Mass Murder Is the Problem
by Anthony Gregory
The emerging profile of Anders Behring Breivik is not what was first expected. On Friday, President Obama and the mainstream media immediately jumped on the murder of 92 people in Norway to affirm the war on terror’s importance. Putting aside the establishment’s tendency to cite both failures and presumed successes, both acts of mass violence that came to fruition and ones that were preempted, as vindication of the war on terror, we should note that the administration was politicizing an atrocity in the only way that it is ever considered appropriate: The state can respectably pat its soldiers and enforcers on the back for their waging wars and bashing heads; all other political points made in the light of mass death are considered gauche.
Yet as it turns out, the alleged murderer is not the Islamist that so many assumed. He was, instead, an anti-Islamist of the very sort that has become commonplace in the last decade. He is a Christian nationalist worried that Muslims will overtake the West. He enjoyed the same neoconservative blogs read by millions of Americans. Despite this, his act continues to be spun as a reason to worry about al Qaeda’s supposed influence in inspiring acts of mass violence, rather than as a warning about the threat of anti-Islamism.

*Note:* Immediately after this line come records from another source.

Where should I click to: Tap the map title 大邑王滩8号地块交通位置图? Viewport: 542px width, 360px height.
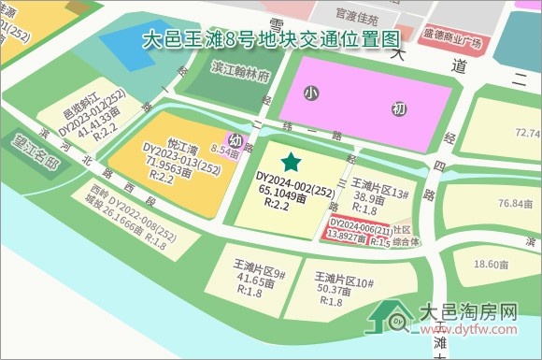coord(272,39)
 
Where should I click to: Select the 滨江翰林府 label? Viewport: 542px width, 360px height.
coord(240,70)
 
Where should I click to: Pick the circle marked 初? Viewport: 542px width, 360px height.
coord(399,109)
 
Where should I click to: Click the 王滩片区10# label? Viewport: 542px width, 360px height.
coord(345,281)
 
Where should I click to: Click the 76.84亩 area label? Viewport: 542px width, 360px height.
coord(517,204)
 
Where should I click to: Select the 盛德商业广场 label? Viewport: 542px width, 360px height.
coord(452,42)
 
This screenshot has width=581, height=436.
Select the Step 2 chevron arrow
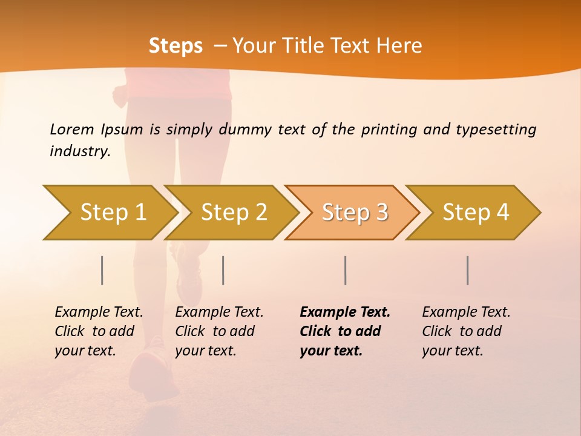click(x=234, y=213)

And that threat is real. Many Americans think that Muslims should be outright prohibited from building mosques in the United States. At least one Republican presidential candidate has articulated this position unambiguously. Conservatives ludicrously warn that Muslims will impose Sharia law through the U.S. court system, abolishing American liberty. Anyone who reads conservative message boards can sense the possibility that we are one dirty bomb away from seeing our Muslim neighbors rounded up and sent to camps. The hundreds seized without due process and detained for months after 9/11 are forgotten, but their story reminds us of how fragile liberty and tolerance can be.